The Guru of black and white photography Michael Kenna, an English photographer, was born in 1953. He is known for his monochromatic landscapes. Such images are not necessarily stark in contrast, they are mostly produced in shades of gray. Many artists prefer colour in their work, however there is a certain beauty in black & white pictures. Kenna enthralls the audience with his splendor in monochrome photography. In London, Michael took commercial photography and did landscape photography alongside. Then he moved to San Francisco and met Ruth Bernhard and became a printer and assistant to her for 8 years.

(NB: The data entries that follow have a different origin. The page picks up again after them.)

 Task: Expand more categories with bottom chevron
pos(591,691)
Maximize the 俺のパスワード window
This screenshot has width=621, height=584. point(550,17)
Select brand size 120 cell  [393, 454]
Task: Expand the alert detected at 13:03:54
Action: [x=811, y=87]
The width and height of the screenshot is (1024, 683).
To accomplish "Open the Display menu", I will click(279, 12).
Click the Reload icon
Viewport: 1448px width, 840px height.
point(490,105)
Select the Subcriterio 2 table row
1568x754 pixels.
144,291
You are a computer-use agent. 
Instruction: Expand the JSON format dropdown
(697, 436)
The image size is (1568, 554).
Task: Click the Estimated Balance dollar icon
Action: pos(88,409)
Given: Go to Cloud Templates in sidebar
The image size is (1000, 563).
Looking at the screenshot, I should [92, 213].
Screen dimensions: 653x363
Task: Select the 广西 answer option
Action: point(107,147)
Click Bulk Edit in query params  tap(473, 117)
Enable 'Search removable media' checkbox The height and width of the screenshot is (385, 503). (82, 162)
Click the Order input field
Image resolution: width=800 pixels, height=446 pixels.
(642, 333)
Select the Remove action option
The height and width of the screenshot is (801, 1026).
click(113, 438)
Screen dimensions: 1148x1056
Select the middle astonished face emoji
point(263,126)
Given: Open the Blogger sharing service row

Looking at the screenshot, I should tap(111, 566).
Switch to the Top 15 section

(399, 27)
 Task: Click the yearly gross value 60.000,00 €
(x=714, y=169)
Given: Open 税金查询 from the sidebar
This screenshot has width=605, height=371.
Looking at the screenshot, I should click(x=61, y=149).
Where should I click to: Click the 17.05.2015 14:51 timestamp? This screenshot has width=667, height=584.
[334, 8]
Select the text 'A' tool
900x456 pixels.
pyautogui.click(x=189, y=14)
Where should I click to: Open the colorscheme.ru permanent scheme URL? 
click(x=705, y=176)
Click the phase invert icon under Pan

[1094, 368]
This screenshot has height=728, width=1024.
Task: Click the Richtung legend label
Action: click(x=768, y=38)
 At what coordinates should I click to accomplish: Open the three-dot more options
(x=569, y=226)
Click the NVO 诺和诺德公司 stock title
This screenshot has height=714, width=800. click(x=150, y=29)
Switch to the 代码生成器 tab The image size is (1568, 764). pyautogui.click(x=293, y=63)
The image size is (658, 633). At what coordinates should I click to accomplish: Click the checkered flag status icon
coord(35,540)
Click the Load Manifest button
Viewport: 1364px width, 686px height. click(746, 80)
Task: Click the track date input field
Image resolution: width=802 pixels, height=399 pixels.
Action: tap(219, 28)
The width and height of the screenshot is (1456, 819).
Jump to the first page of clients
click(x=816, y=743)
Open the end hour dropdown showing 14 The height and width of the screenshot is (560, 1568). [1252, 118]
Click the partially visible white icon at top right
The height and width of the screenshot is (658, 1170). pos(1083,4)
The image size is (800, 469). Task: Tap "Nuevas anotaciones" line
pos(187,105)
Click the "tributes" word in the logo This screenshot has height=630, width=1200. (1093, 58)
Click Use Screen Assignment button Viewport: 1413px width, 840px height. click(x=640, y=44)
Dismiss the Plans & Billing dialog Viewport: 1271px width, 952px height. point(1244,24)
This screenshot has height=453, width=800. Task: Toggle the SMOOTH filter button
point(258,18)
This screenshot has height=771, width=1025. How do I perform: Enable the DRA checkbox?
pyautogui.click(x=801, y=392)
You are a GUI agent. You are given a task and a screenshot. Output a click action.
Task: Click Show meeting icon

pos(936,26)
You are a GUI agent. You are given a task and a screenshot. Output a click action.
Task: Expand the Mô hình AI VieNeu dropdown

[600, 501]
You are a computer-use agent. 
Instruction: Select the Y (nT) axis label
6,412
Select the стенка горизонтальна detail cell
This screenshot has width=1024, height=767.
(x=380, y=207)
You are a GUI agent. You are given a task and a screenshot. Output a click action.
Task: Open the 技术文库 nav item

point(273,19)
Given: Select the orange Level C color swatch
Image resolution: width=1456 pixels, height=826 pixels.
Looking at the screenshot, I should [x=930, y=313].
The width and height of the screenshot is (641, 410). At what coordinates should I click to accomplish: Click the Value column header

Black & white photography is mystifying and mysterious since everything around us is already in color. Such photos disseminate calmness. When Michael Kenna produces his works of art, it is very subjective and since there are no universal interpretations of good and bad, artists can make whatever they want. Kenna also reflects what he sees from his point of view. With the help on ethereal light, Kenna is able to photograph his atypical landscapes at night and dawn.
Michael Kenna studied from Upholland College, Lancashire, the London College of Printing and the Banbury School of Art, Oxfordshire. He moved to San Francisco to work as a printer for Ruth Bernhard in 1980s.
Kenna’s work has been exhibited in museums and galleries in the United States, Europe, Australia and Asia. His collections are also available in Paris, the Patrimoine photographique; in London, at Victoria and Albert Museum; in Washington D.C., the National Gallery of Art; and in Prague at the Museum of Decorative Art.
In the year 2000, Kenna was made a Chevalier by the Ministry of Culture (France) in the Order of Arts and Letters. Six years later, he wrote the preface of a photo series by Mohammadreza Mirzaei (photographer of Iran), titled Humans. In 2010, his photography on concentration camps was shown in the opening credits of Esther’s Diary, Holocaust film. A year later, Michael Kenna wrote another preface for Bruce Percy’s (Scottish photographer) photo monograph, The Art of Adventure.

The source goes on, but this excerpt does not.